TASK BRIEF -
Render every line of the entries below as a numbered list, omitting any blank lines.

---------- LISTED RECORDS

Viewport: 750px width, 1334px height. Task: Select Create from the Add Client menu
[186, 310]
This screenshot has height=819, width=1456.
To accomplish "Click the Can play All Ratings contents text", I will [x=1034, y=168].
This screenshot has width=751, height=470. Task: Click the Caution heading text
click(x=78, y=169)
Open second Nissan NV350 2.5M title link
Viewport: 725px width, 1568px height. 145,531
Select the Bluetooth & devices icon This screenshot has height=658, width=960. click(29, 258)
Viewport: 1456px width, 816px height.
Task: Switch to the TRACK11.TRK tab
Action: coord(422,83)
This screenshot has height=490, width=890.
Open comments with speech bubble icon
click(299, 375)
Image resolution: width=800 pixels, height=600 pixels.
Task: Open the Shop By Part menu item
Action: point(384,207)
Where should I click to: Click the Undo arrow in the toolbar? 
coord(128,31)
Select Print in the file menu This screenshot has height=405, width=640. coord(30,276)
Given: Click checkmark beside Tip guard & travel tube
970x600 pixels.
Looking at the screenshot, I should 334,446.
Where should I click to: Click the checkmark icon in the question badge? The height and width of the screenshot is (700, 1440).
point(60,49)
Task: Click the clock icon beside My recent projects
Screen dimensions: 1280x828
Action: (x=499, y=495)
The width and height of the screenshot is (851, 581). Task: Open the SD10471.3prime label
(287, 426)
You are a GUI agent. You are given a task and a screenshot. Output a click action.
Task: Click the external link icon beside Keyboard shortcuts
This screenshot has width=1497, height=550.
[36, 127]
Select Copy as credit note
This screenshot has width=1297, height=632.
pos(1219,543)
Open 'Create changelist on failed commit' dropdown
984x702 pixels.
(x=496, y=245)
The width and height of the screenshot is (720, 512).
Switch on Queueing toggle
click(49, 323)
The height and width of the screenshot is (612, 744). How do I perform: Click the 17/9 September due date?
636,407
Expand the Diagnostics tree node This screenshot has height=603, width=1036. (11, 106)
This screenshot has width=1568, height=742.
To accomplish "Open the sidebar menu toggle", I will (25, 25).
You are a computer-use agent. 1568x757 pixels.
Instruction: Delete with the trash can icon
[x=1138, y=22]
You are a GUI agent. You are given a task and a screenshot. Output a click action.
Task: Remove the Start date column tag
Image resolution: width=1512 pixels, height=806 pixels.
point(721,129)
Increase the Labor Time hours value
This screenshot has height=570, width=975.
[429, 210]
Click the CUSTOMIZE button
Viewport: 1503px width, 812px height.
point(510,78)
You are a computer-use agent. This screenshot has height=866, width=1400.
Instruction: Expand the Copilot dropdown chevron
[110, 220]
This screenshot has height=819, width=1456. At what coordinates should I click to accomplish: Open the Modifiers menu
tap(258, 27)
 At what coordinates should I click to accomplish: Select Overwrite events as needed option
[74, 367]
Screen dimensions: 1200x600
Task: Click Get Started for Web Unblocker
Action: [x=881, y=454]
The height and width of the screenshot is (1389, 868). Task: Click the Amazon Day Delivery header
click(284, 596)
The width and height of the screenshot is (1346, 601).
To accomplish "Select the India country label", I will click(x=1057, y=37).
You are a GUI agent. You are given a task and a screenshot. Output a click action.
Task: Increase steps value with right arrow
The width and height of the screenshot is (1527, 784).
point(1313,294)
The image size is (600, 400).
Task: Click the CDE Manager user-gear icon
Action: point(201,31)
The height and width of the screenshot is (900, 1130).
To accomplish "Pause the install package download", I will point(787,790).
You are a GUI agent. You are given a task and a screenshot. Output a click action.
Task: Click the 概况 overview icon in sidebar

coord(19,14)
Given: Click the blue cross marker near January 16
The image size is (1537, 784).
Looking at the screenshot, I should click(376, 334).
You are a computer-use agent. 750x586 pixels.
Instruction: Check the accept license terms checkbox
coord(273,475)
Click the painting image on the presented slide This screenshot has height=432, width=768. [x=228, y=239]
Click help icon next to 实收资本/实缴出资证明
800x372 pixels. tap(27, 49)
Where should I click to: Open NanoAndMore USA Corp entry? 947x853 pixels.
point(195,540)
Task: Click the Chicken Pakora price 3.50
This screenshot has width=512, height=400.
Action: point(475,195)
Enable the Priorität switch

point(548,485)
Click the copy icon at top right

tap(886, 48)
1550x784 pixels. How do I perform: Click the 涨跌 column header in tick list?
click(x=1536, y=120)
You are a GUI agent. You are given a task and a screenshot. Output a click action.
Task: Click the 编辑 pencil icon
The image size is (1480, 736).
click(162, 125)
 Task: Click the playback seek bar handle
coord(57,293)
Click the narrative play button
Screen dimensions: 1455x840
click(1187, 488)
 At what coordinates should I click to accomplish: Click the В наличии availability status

--------------------

PROBLEM SOLUTION -
1. Viewport: 750px width, 1334px height. Task: Select Create from the Add Client menu
2. [186, 310]
3. This screenshot has height=819, width=1456.
4. To accomplish "Click the Can play All Ratings contents text", I will [x=1034, y=168].
5. This screenshot has width=751, height=470. Task: Click the Caution heading text
6. click(x=78, y=169)
7. Open second Nissan NV350 2.5M title link
8. Viewport: 725px width, 1568px height. 145,531
9. Select the Bluetooth & devices icon This screenshot has height=658, width=960. click(29, 258)
10. Viewport: 1456px width, 816px height.
11. Task: Switch to the TRACK11.TRK tab
12. Action: coord(422,83)
13. This screenshot has height=490, width=890.
14. Open comments with speech bubble icon
15. click(299, 375)
16. Image resolution: width=800 pixels, height=600 pixels.
17. Task: Open the Shop By Part menu item
18. Action: point(384,207)
19. Where should I click to: Click the Undo arrow in the toolbar? 
20. coord(128,31)
21. Select Print in the file menu This screenshot has height=405, width=640. coord(30,276)
22. Given: Click checkmark beside Tip guard & travel tube
23. 970x600 pixels.
24. Looking at the screenshot, I should 334,446.
25. Where should I click to: Click the checkmark icon in the question badge? The height and width of the screenshot is (700, 1440).
26. point(60,49)
27. Task: Click the clock icon beside My recent projects
28. Screen dimensions: 1280x828
29. Action: (x=499, y=495)
30. The width and height of the screenshot is (851, 581). Task: Open the SD10471.3prime label
31. (287, 426)
32. You are a GUI agent. You are given a task and a screenshot. Output a click action.
33. Task: Click the external link icon beside Keyboard shortcuts
34. This screenshot has width=1497, height=550.
35. [36, 127]
36. Select Copy as credit note
37. This screenshot has width=1297, height=632.
38. pos(1219,543)
39. Open 'Create changelist on failed commit' dropdown
40. 984x702 pixels.
41. (x=496, y=245)
42. The width and height of the screenshot is (720, 512).
43. Switch on Queueing toggle
44. click(49, 323)
45. The height and width of the screenshot is (612, 744). How do I perform: Click the 17/9 September due date?
46. 636,407
47. Expand the Diagnostics tree node This screenshot has height=603, width=1036. (11, 106)
48. This screenshot has width=1568, height=742.
49. To accomplish "Open the sidebar menu toggle", I will (25, 25).
50. You are a computer-use agent. 1568x757 pixels.
51. Instruction: Delete with the trash can icon
52. [x=1138, y=22]
53. You are a GUI agent. You are given a task and a screenshot. Output a click action.
54. Task: Remove the Start date column tag
55. Image resolution: width=1512 pixels, height=806 pixels.
56. point(721,129)
57. Increase the Labor Time hours value
58. This screenshot has height=570, width=975.
59. [429, 210]
60. Click the CUSTOMIZE button
61. Viewport: 1503px width, 812px height.
62. point(510,78)
63. You are a computer-use agent. This screenshot has height=866, width=1400.
64. Instruction: Expand the Copilot dropdown chevron
65. [110, 220]
66. This screenshot has height=819, width=1456. At what coordinates should I click to accomplish: Open the Modifiers menu
67. tap(258, 27)
68.  At what coordinates should I click to accomplish: Select Overwrite events as needed option
69. [74, 367]
70. Screen dimensions: 1200x600
71. Task: Click Get Started for Web Unblocker
72. Action: [x=881, y=454]
73. The height and width of the screenshot is (1389, 868). Task: Click the Amazon Day Delivery header
74. click(284, 596)
75. The width and height of the screenshot is (1346, 601).
76. To accomplish "Select the India country label", I will click(x=1057, y=37).
77. You are a GUI agent. You are given a task and a screenshot. Output a click action.
78. Task: Increase steps value with right arrow
79. The width and height of the screenshot is (1527, 784).
80. point(1313,294)
81. The image size is (600, 400).
82. Task: Click the CDE Manager user-gear icon
83. Action: point(201,31)
84. The height and width of the screenshot is (900, 1130).
85. To accomplish "Pause the install package download", I will point(787,790).
86. You are a GUI agent. You are given a task and a screenshot. Output a click action.
87. Task: Click the 概况 overview icon in sidebar
88. coord(19,14)
89. Given: Click the blue cross marker near January 16
90. The image size is (1537, 784).
91. Looking at the screenshot, I should click(376, 334).
92. You are a computer-use agent. 750x586 pixels.
93. Instruction: Check the accept license terms checkbox
94. coord(273,475)
95. Click the painting image on the presented slide This screenshot has height=432, width=768. [x=228, y=239]
96. Click help icon next to 实收资本/实缴出资证明
97. 800x372 pixels. tap(27, 49)
98. Where should I click to: Open NanoAndMore USA Corp entry? 947x853 pixels.
99. point(195,540)
100. Task: Click the Chicken Pakora price 3.50
101. This screenshot has width=512, height=400.
102. Action: point(475,195)
103. Enable the Priorität switch
104. point(548,485)
105. Click the copy icon at top right
106. tap(886, 48)
107. 1550x784 pixels. How do I perform: Click the 涨跌 column header in tick list?
108. click(x=1536, y=120)
109. You are a GUI agent. You are given a task and a screenshot. Output a click action.
110. Task: Click the 编辑 pencil icon
111. The image size is (1480, 736).
112. click(162, 125)
113.  Task: Click the playback seek bar handle
114. coord(57,293)
115. Click the narrative play button
116. Screen dimensions: 1455x840
117. click(1187, 488)
118.  At what coordinates should I click to accomplish: Click the В наличии availability status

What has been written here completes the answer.